The size of the images DOES matter. The output image will be the size as the content image. Initially it is best to use style images of roughly the same size. Changing the style image resolution will enlarge or decrease the size of the style patterns produced.

You can now adjust style size with --style-size parameter.

Usage

1. Texture Synthesis

python stylexfer.py --style style1-512.png --output-size 512x512 --output textured.png

2. Style Transfer

python stylexfer.py --content tallinna800.png --style style1-512.png --output stylexferred.png

Options

You will likely need to experiment with the default options to obtain good results:

  • --scales=N: Coarse-to-fine rendering with downsampled images.
  • --iterations=N: Number of steps to run the optimizer at each scale.
  • --style-layers A,B,C,D: Specify convolution layers of VGG19 manually, by default 1_2,2_2,3_3,4_3,5_3.
  • --style-weights a,b,c,d: Override loss weights for style layers, by default 1.0 for each.
  • --content-layers E F: Specify convolution layers of VGG19 manually, by default 4_1 for relu4_1.
  • --content-weights e f: Override loss weight for content layers, by default 1.0.
  • --seed image.png: Provide a starting image for the optimization.
  • --seed <integer>: Give a random seed manually (for reproducibility)
  • --style-size xhw: Resize style image, e.g. 400x600 (height x width).
  • --content-size xhw: Resize content image, e.g. 400x600 (height x width).
  • --device <device>: 'cuda' or 'cpu', default is cuda.

Image sizes

When working with your own images, you probably will see errors like this:

RuntimeError: The size of tensor a (404) must match the size of tensor b (405) at non-singleton dimension 3

This happens because the images are processed at multiple resolutions, like 1/8, 1/4, 1/2 and 1/1 of the full size.

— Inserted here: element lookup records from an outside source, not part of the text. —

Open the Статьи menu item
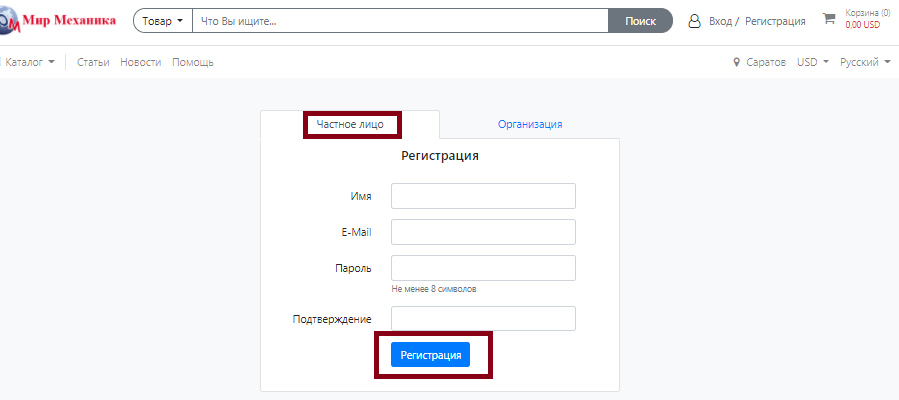 click(93, 62)
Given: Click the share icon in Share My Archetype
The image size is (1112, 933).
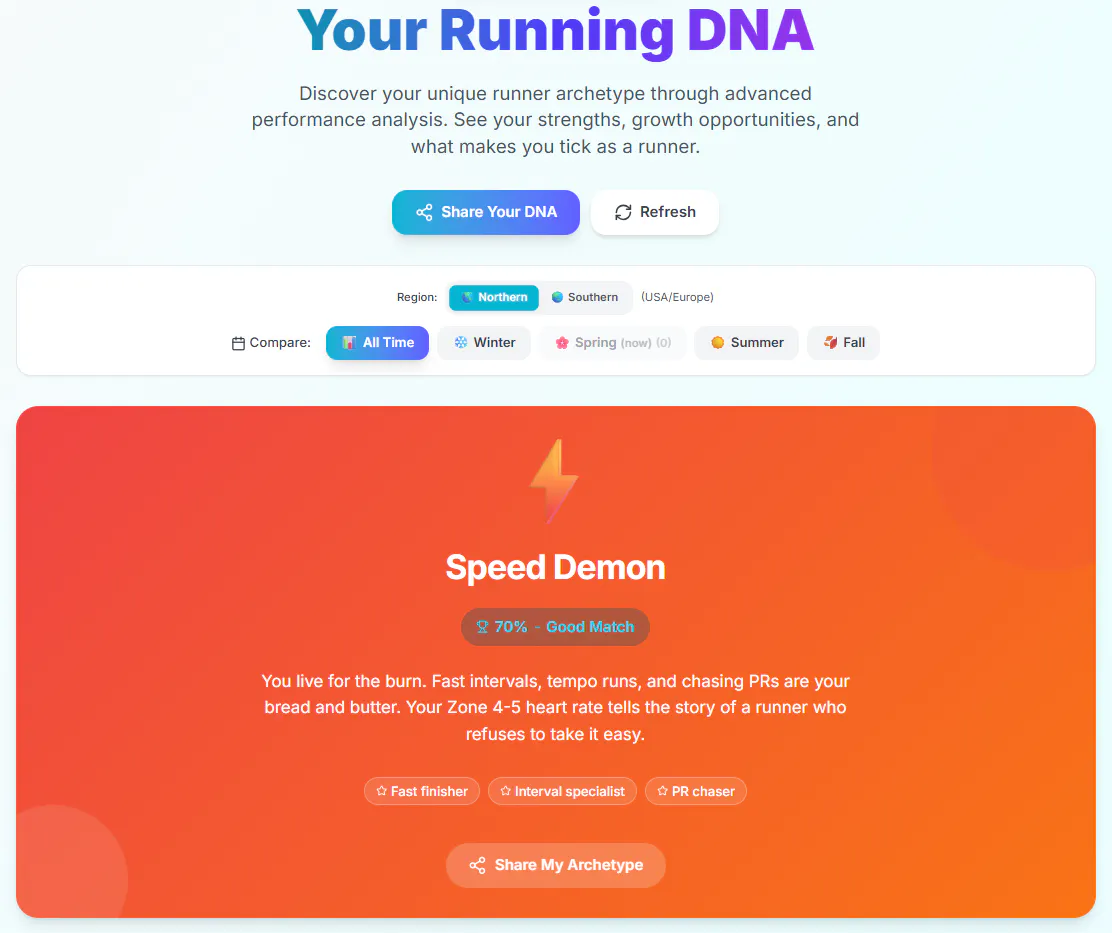Looking at the screenshot, I should [x=477, y=865].
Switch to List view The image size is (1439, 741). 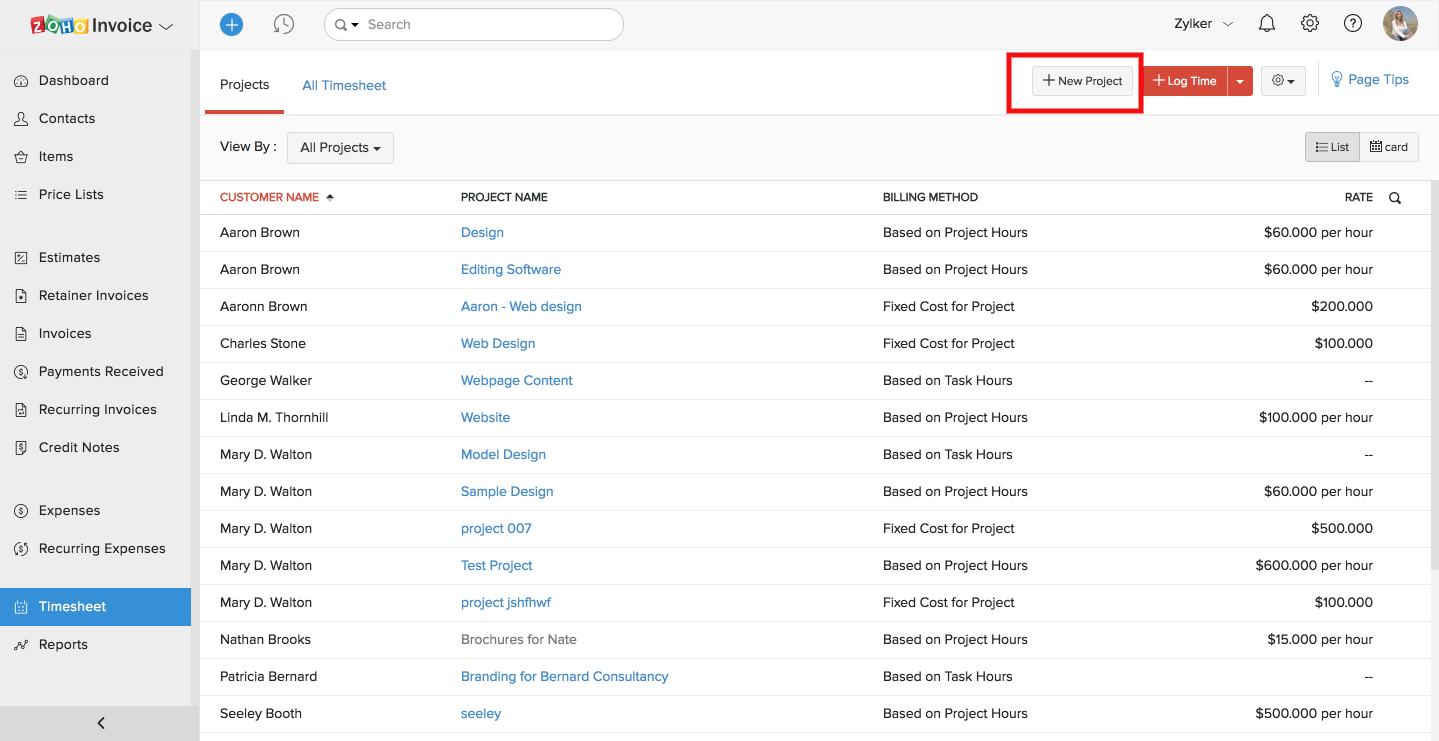(x=1332, y=147)
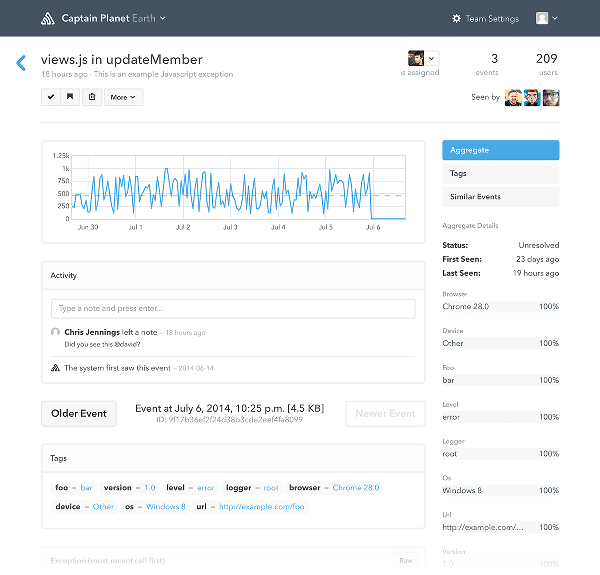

Therefore image dimensions should be multiples of e.g. 8 (depending on the value of scales).

When this happens, you can use --content-size and --style-size to give dimensions that are safe (you don't have to go and resize your image files).

Using multiple content images

python stylexfer.py --content tallinna800.png,ffurt05.jpg --content-size 600x800 --style style2.png --style-size 600x800 --style-multiplier 1e4 --iterations 400 --output stylexferred.png --save-every 50

All content images have to be the same size, which is here achieved by specifying the content-size explicitly.

Variable iterations

By default the same number of iterations is run at each scale. It is also possible to give the iterations for each scale explicitly:

python stylexfer.py --content tallinna800.png --content-size 600x800 --style style1-512.png --style-multiplier 1e5 --scales 4 --iterations 50 50 100 400 --output stylexferred.png --save-every 50

Here we have used --save-every 50 to be able to view the intermediate results (stored in output/ folder).

Processing video

Install moviepy

Extract frames from video with v2frames.py:

python v2frames.py --video /path/to/your/videofile --output_dir frames/

To extract only a part, specify start and end positions /in seconds):

python v2frames.py --video /work3/tools/mmovie/movie.mp4 --start 10 --end 15 --output_dir frames/

Run stylexfer in series/cascade mode

python stylexfer.py --style style1.png  --content frames/l-%d.jpg  --content-size 480x640 --style-size 480x640 --output output/processed-%d.png --scales 3 --iterations 300 --style-multiplier 1e+5 --seed-random 765 --series --cascade --start 12633 --howmany 16

Because of the series flag, this will convert 16 successively numbered frames starting from frames/l-12633.jpg and place the converted frames in output/ . Make sure that the required folders exist. Note the format of content and output filenames: %d will be replaced by the actual frame number.

The cascade flag reduces processing time by seeding each successive frame from the output of the previous.

To ensure maximum consistence between processed frames, give a random seed (any integer) manually, as in --seed-random 765 in the example above.

A video can then by created from the converted frames with a suitable tool. Instructions for ffmpeg will be included here as soon as possible.